Yocto Build Failure Swat Team
Overview
The assembly of the Yocto Project SWAT team is mainly to tackle urgent technical problems that break build on the master branch or major release branches in a timely manner, thus to maintain the stability of the master and release branch. The SWAT team includes volunteers or appointed members of the Yocto Project team. Community members can also volunteer to be part of the SWAT team.
Scope of Responsibility
Whenever a build (nightly build, weekly build, release build) fails, the SWAT team is responsible for ensuring the necessary debugging occurs and organizing resources to solve the issue and ensure successful builds. If resolving the issues requires schedule or resource adjustment, the SWAT team should work with program and development management to accommodate the change in the overall planning. If resolving the issues requires access to the autobuilder, please contact either Beth Flanagan or Michael Halstead for access rights.
Build failures are reported on the yocto-build mailing list.
Please review the Media:Swat.odp presentation.
Members
- Elizabeth Flanagan (US) (Autobuilder Maintainer)
- Paul Eggleton (UK)
- Saul Wold (US) (Autobuilder Administrator)
- Ross Burton (UK)
- Cristian Iorga (RO)
- Randy Witt (US)
Chair
A chairperson role will be rotated among team members each other week. The Chairperson should monitor the build status for the entire two weeks. Whenever a build is broken, the Chairperson should do necessary debugging and organize resources to solve the problems in a timely manner to meet the overall project and release schedule. The Chairperson serves as the focal point of the SWAT team to external people such as program managers or development managers.
Rotation Process
The Chairperson rotation takes place during the bi-weekly technical project meeting (Every other Tuesday at 8:00 AM PT). Usually, this will take a simple round robin order. In case the next person cannot take the role due to tight schedule, vacation or some other reasons, the role will be passed to the next person.
Debugging BKMs
When looking at a failure, the first question is what the baseline was and what changed. If there were recent known good builds it helps to narrow down the number of changes that were likely responsible for the failure. It's also useful to note if the build was from scratch or from existing sstate files. You can tell by seeing what "setscene" tasks run in the log.

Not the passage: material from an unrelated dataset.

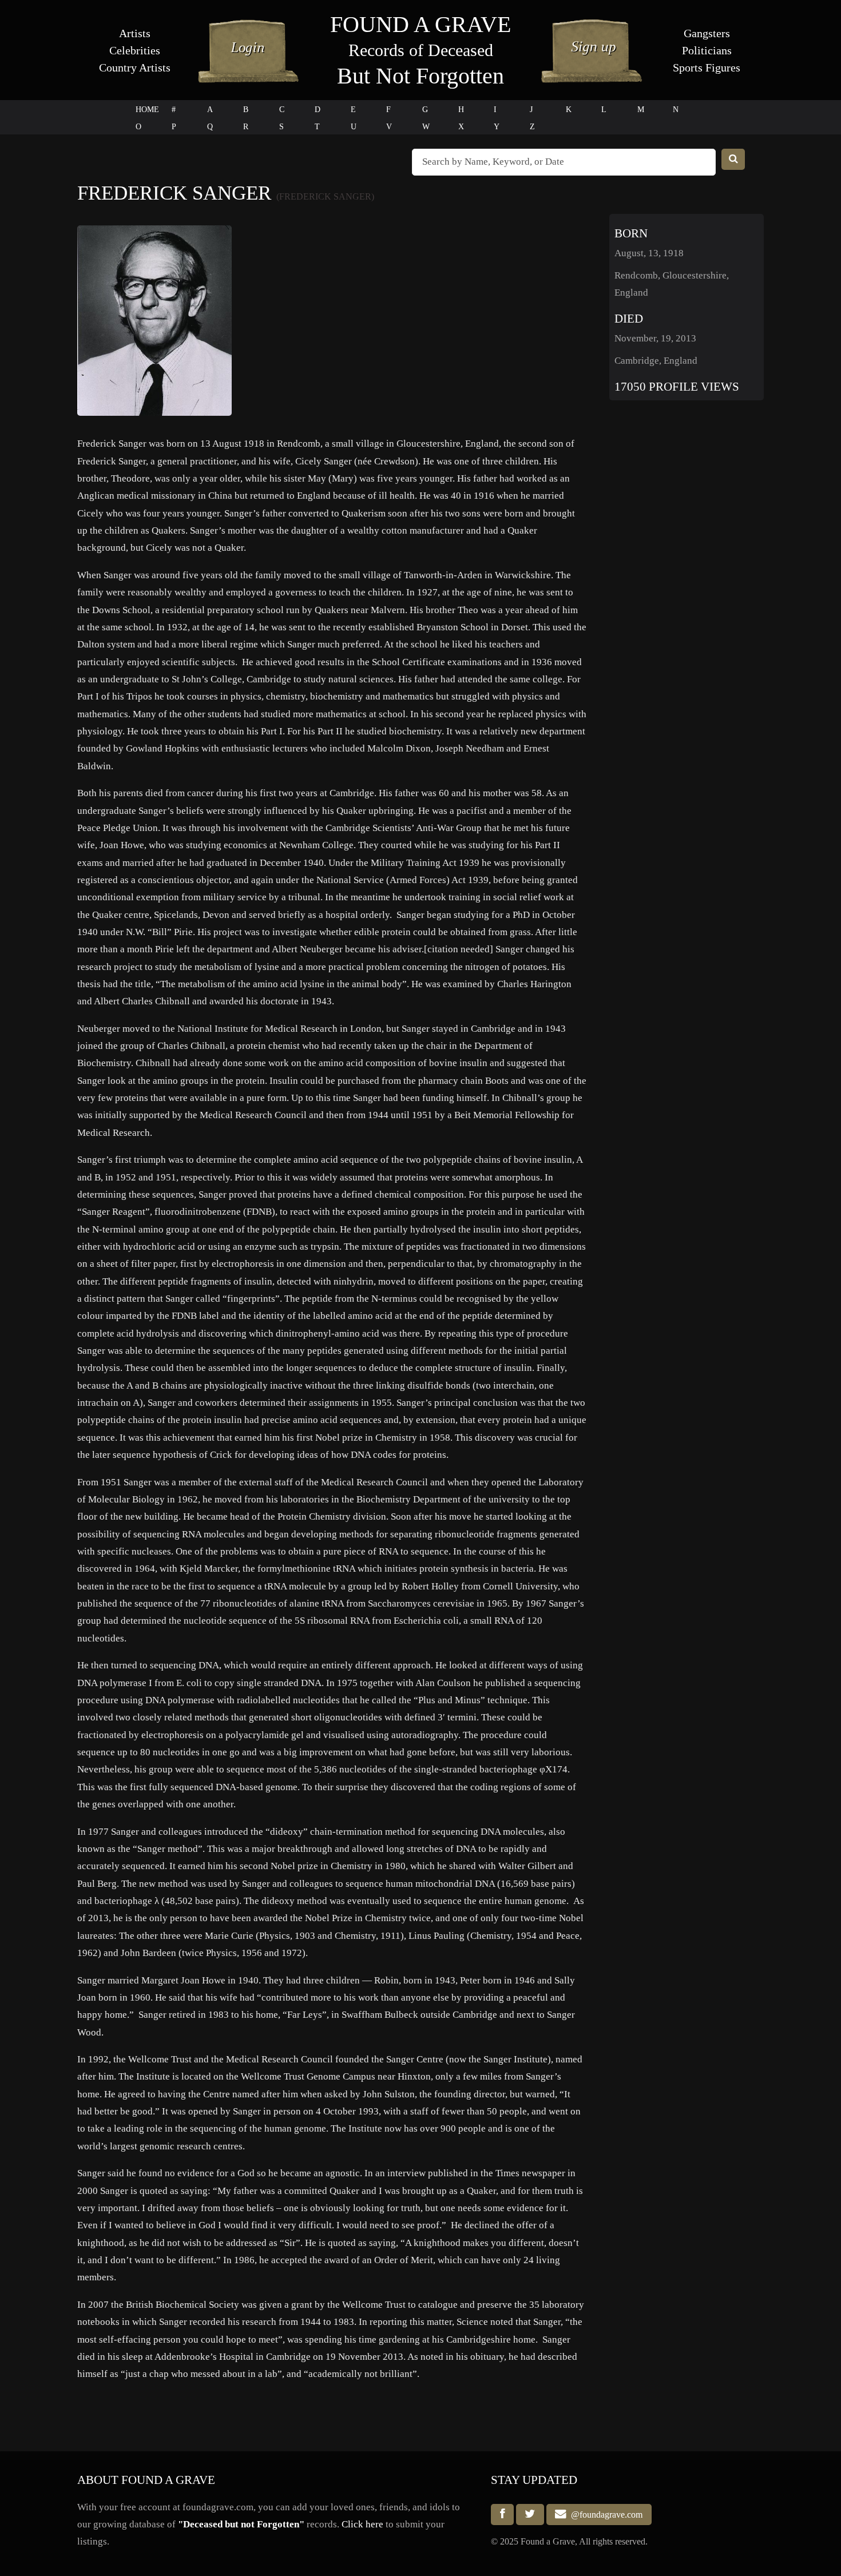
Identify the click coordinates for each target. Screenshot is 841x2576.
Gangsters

The primary responsibility is to ensure that any failures are categorized correctly and that the right people get to know about them.

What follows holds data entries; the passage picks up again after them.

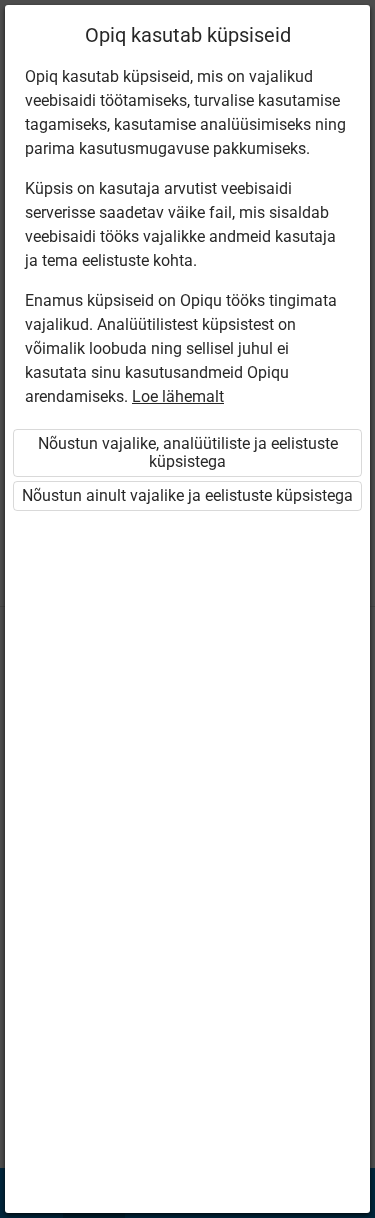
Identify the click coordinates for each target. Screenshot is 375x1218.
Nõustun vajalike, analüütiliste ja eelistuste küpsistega (188, 452)
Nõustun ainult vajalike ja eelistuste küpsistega (187, 495)
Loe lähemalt (178, 396)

It's important *someone* is then tasked with fixing it. Image failures are particular tricky since its likely some component of the image that failed and the question is then whether that component changed recently, whether it was some kind of core functionality at fault and so on.
Ideally we want to get the failure reported to the person who knows something about the area and can come up with a fix without it distracting them too much. As a secondary responsibility, it's often helpful to triage the failure. This might mean documenting a way to reproduce the failure outside a full build and/or documenting how the failure is happening and maybe even propose a fix.
To fulfill the primary responsibility, it's suggested that bugs are opened on the bugzilla for each type of failure. This way, appropriate people can be brought into the discussion and a specific owner of the failure can be assigned. Replying to the build failure with the bug ID and also bringing the bug to the attention of anyone you suspect was responsible for the problem are also good practices.
When filing the bug, please cut and paste the relevant error in the bug comment, and include the log file as an attachement. This ensures the assignee and triage team can quickly asses this issue.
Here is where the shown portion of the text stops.